Par ailleurs, le Conseil d'État a rendu un avis sur les propositions issues de mon rapport, confirmant que la loi peut être adaptée. Il ne peut s'agir d'un principe général, mais il est possible de procéder au cas par cas, chaque loi pouvant comporter un article concernant son application dans telle ou telle collectivité, tel ou tel territoire, comme c'est déjà le cas pour l'outre-mer ou les départements de l'Est de la France.

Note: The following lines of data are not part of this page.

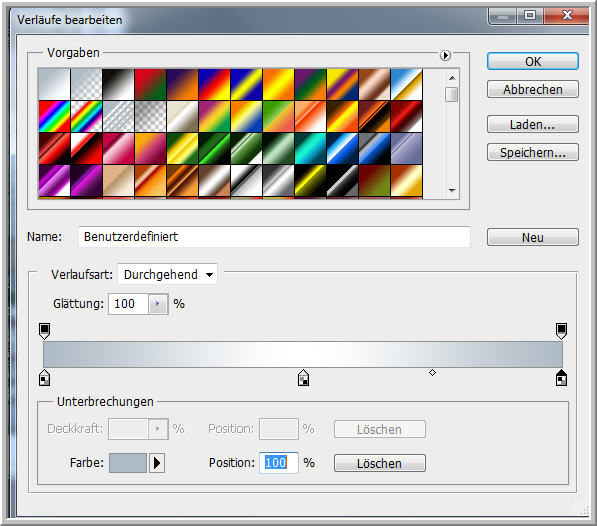Click the Farbe color swatch
597x526 pixels.
point(128,463)
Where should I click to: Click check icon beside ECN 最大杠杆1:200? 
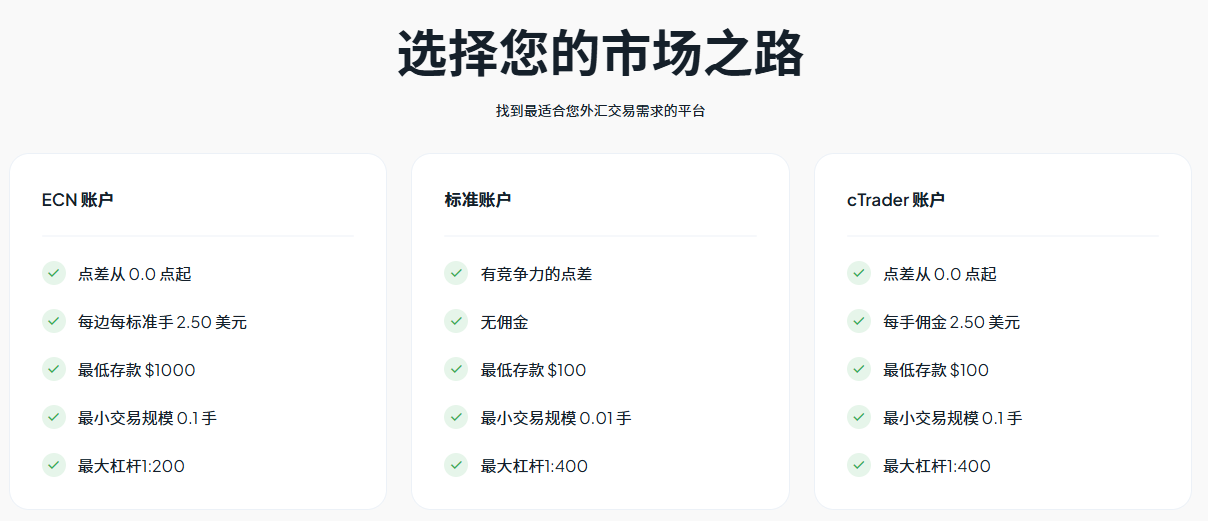pos(54,465)
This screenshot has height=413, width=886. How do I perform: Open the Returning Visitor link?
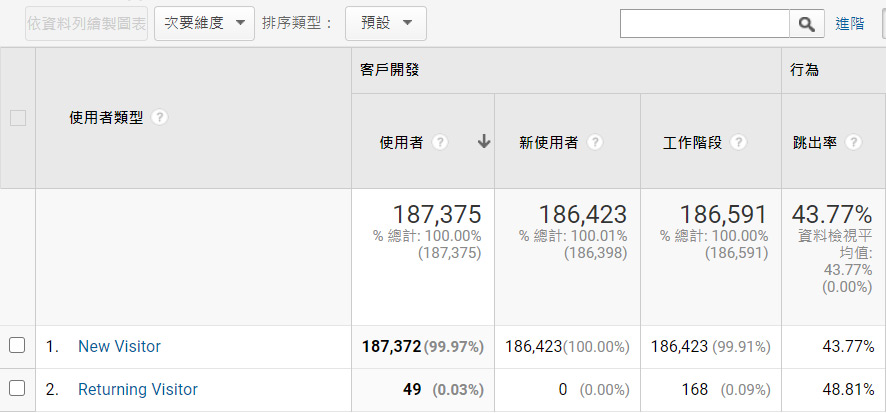tap(138, 390)
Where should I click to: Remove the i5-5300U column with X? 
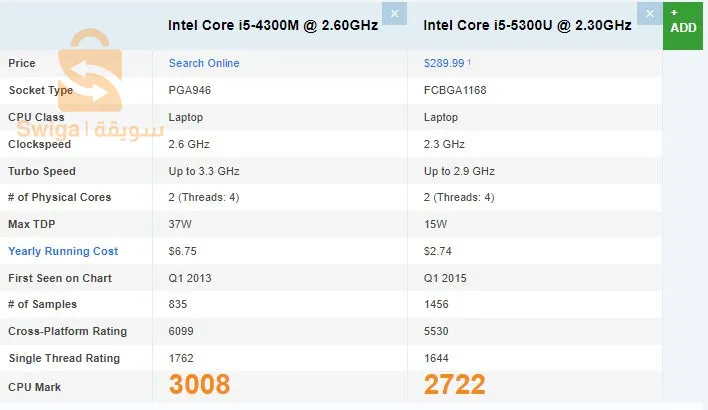[650, 14]
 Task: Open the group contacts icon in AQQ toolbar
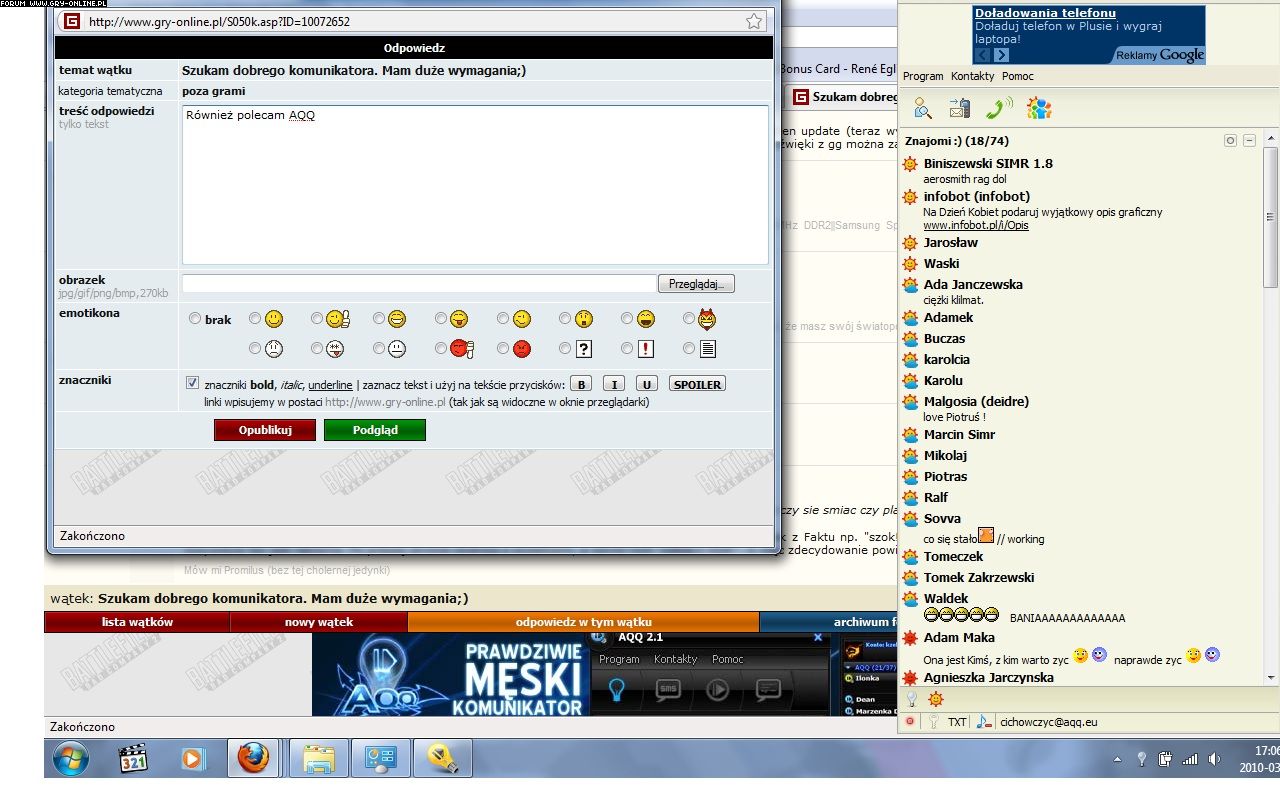click(1039, 108)
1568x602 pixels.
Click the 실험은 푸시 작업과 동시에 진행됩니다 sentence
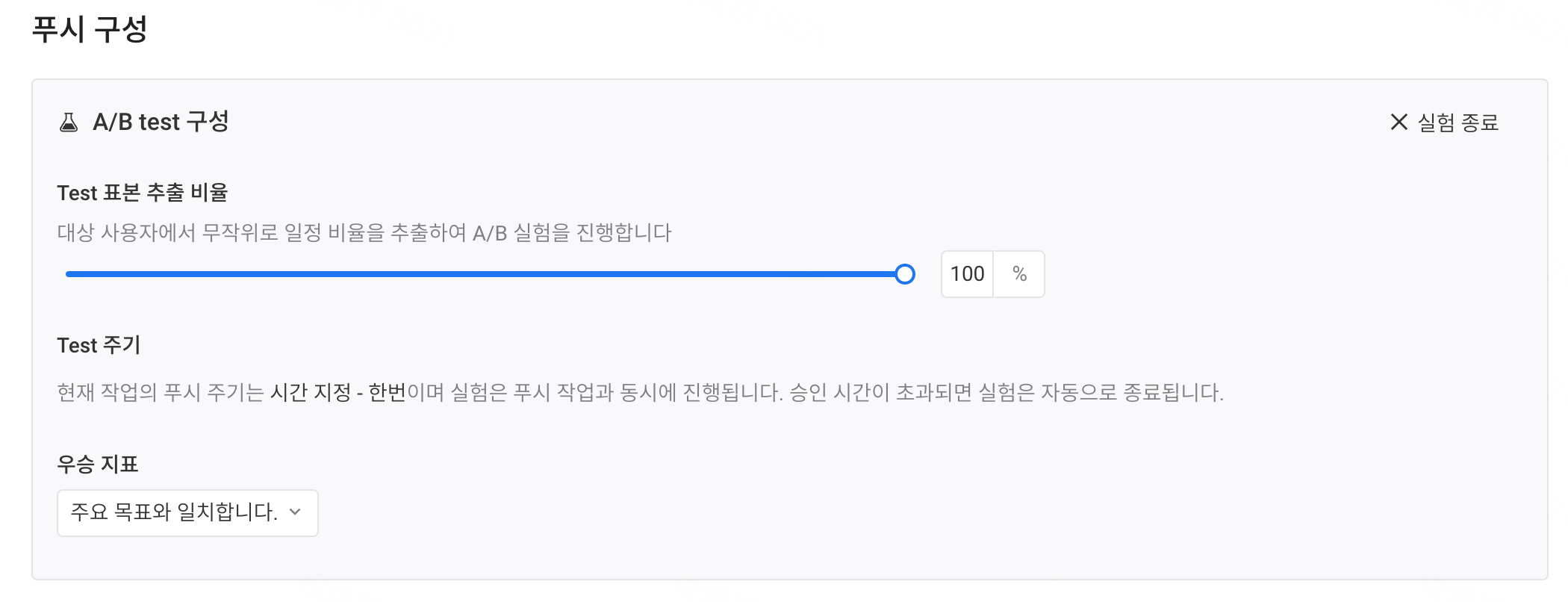point(617,392)
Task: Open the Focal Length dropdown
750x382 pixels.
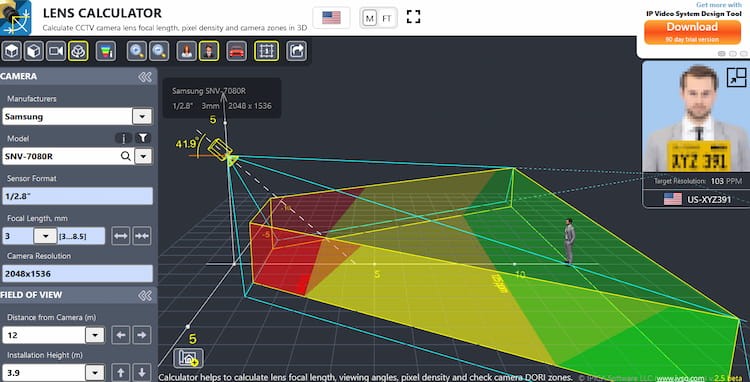Action: [46, 236]
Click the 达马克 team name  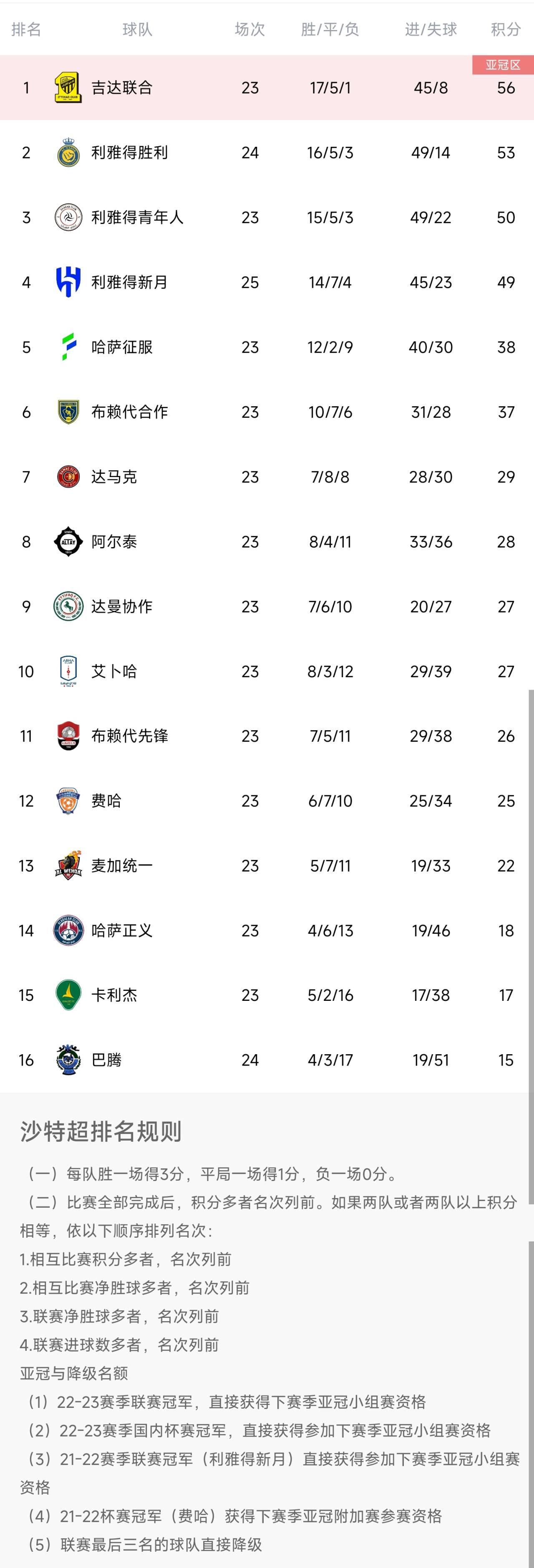click(114, 477)
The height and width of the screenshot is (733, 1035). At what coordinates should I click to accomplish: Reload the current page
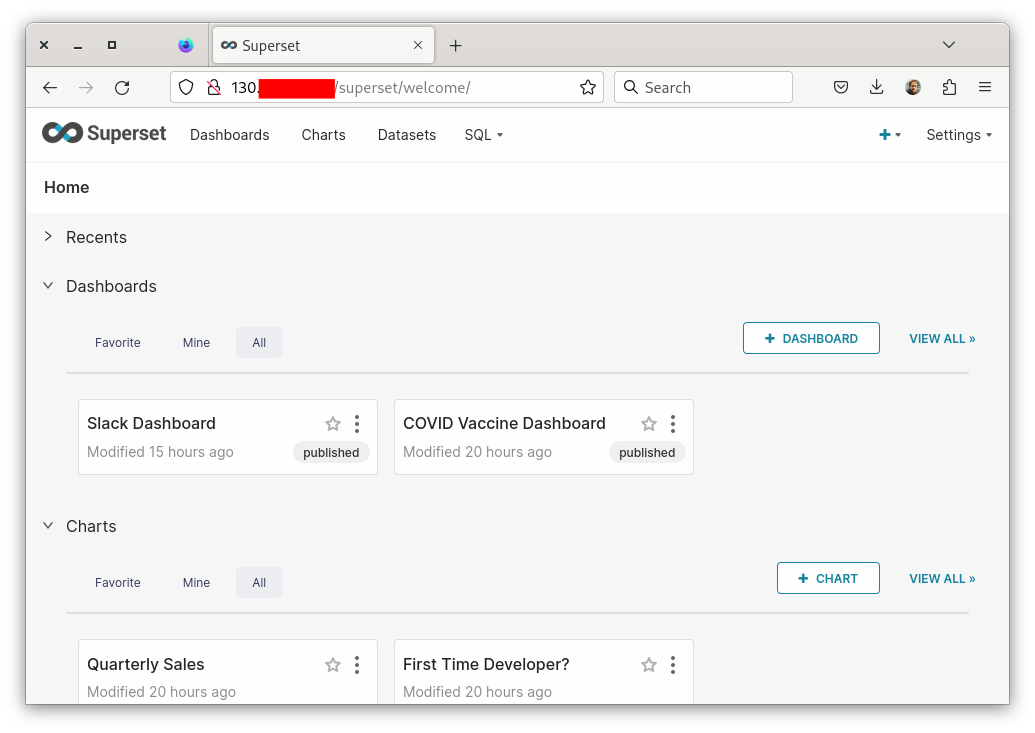(x=122, y=88)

En matière d'accessibilité, ma proposition consiste à remplacer l'obligation de moyens par une obligation de résultat : il s'agit non pas de rendre accessible la totalité d'un bâtiment recevant du public, mais de permettre à tous les citoyens, handicapés ou non, de bénéficier du même service. Par exemple, il n'est pas nécessaire que toutes les chambres d'une résidence étudiante soient accessibles aux handicapés ; seules quelques-unes doivent l'être, ainsi que l'ensemble des services offerts. De même, si les services d'une petite mairie ne sont pas accessibles parce qu'ils sont à l'étage, une pièce peut être aménagée en rez-de-chaussée pour que les fonctionnaires y reçoivent les usagers qui le nécessitent.
Les commissions locales doivent pouvoir valider les solutions proposées, mieux adaptées que la norme nationale. Cela permettrait d'empêcher la disparition de services ou de commerces contraints de fermer parce que les collectivités ou les entreprises n'ont pas les moyens de les mettre aux normes. Il n'est pas nécessaire, par exemple, que l'ensemble des équipements sportifs d'une intercommunalité soit mis aux normes, cette dernière pouvant sélectionner ceux qui, sur son territoire, devront être accessibles aux handicapés.
Cette adaptation est d'autant plus indispensable que la situation économique des collectivités s'est aggravée depuis la publication de mon rapport et que celles-ci connaissent aujourd'hui des graves difficultés de financement. Je rappelle que le coût total de la mise en conformité avait été évalué en 2011 à 20 milliards d'euros, et que seulement 3 ou 4 milliards avaient été dépensés à ce titre. Comme le souligne ma collègue Claire-Lise Campion dans son rapport, il est donc impératif de trouver des solutions si l'on veut achever la mise aux normes avant le 1er janvier 2015. À mes yeux, ces solutions consistent à négocier avec les associations une obligation de résultat plutôt que de moyens, mais le handicap est, avec la sécurité, l'un des sujets les plus délicats dans cette problématique des normes.